By Madeline McCurry-Schmidt
Call them professional “data wranglers.”
A team of scientists at The Scripps Research Institute (TSRI) is expanding web services to make biomedical research more efficient. With their free, public projects, MyGene.info and MyVariant.info, researchers around the world have a faster way to spot new connections between genes and disease.
“This is about how to deliver information quickly to biologists,” said Chunlei Wu, associate professor of molecular medicine at TSRI.
Wu and TSRI Associate Professor Andrew Su co-led a new study published in the journal Genome Biology reporting on progress in setting up these services and the positive response from users so far.
Members of TSRI’s team include (left to right) Sebastian Lelong, Andrew Su, Chunlei Wu, Jiwen Xin and Ginger Tsueng. (Photo by Cindy Brauer.)
Good News, Bad News
Here’s the good news: Genetic sequencing is faster and more affordable these days, giving scientists a better understanding of mechanisms behind many diseases. The bad news? This flood of genetic data means scientists have to wade through multiple databases and PDF files to gather useful information.
Wu said he has spent hours downloading and parsing data, often running into problems when he discovers that the original data creators didn’t annotate information in a standard way.
With support from the National Institutes of Health’s (NIH) “Big Data to Knowledge” (BD2K) initiative, Wu, Su and their colleagues have begun to tame this problem by creating a data-harvesting platform to automatically import and update data from a variety of public databases. The data they aggregate are then structured and delivered via two high-performance web search services, MyGene.info and MyVariant.info, powered by the latest cloud-computation technology.

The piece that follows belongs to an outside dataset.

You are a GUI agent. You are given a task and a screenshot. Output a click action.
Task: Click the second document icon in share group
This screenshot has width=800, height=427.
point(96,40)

“Now researchers can focus on their own work instead of going through the data-wrangling effort,” said Wu.
MyGene.info and MyVariant.info are also powerful because of their ability to scale up as the user base and datasets grow.
MyGene.info holds information on more than 13 million genes from about 15,000 species. The service receives four to five million user “queries” each month, and the researchers are prepared to accommodate even more by expanding their use of Amazon cloud servers. MyVariant.info currently covers more than 316 million unique variants gathered from 14 community data sources.
The services have received positive feedback from the research community so far, said Ginger Tsueng, scientific outreach project manager in the Su lab and co-author of the new study. In just this year, MyVariant.info has received more than four million hits, while MyGene.info has handled more than 17 million.
A Foundation for Future Applications
The researchers have made these services open source to encourage others to use the data and develop their own applications.
For example, researchers at the University of Washington have built an interface that retrieves data from MyGene.info and contributes additional information to run MyGene2.org, a site that aims to connect patients who share rare genetic diseases. MyGene.info also provides the backbone for BioGPS, a resource for learning about gene and protein function, run by Su, Wu and TSRI programmer Max Nanis.
Another project in the pipeline is an app built on the MyVariant.info platform that displays variants when a user scans a gene name—from a poster at a scientific conference, for example.
“Bioinformatics tools and analyses are highly dependent on having solid foundations of other tools on which to build,” said Su. “MyGene.info and MyVariant.info are key pieces of infrastructure that many bioinformaticians are using every day.”
In addition to Wu, Su, Xin and Tsueng, authors of the study, “MyGene.info and MyVarient.info: Gene and Variant Annotation Query Services,” were Cyrus Afrasiabi (co-first author), Jiwen Xin (co-first author), Gregory S. Stupp and Timothy E. Putman of TSRI; Adam Mark (co-first author), formerly at TSRI, now at the Avera Cancer Institute; Moritz Juchler, Nikhil Gopal and Sean D. Mooney of the University of Washington; Benjamin J. Ainscough and Obi L. Griffith of Washington University School of Medicine; Ali Torkamani of TSRI and the Scripps Translational Science Institute (STSI); Patricia L. Whetzel of the University of California, San Diego; and Christopher J. Mungall of Lawrence Berkeley National Laboratory.
The study was supported by the National Institutes of Health (grants U01HG008473, GM083924, U54GM114833, U01HG006476 and K22CA188163) and an NIH-NCATS Clinical and Translational Science Award (CTSA; 5 UL1 RR025774).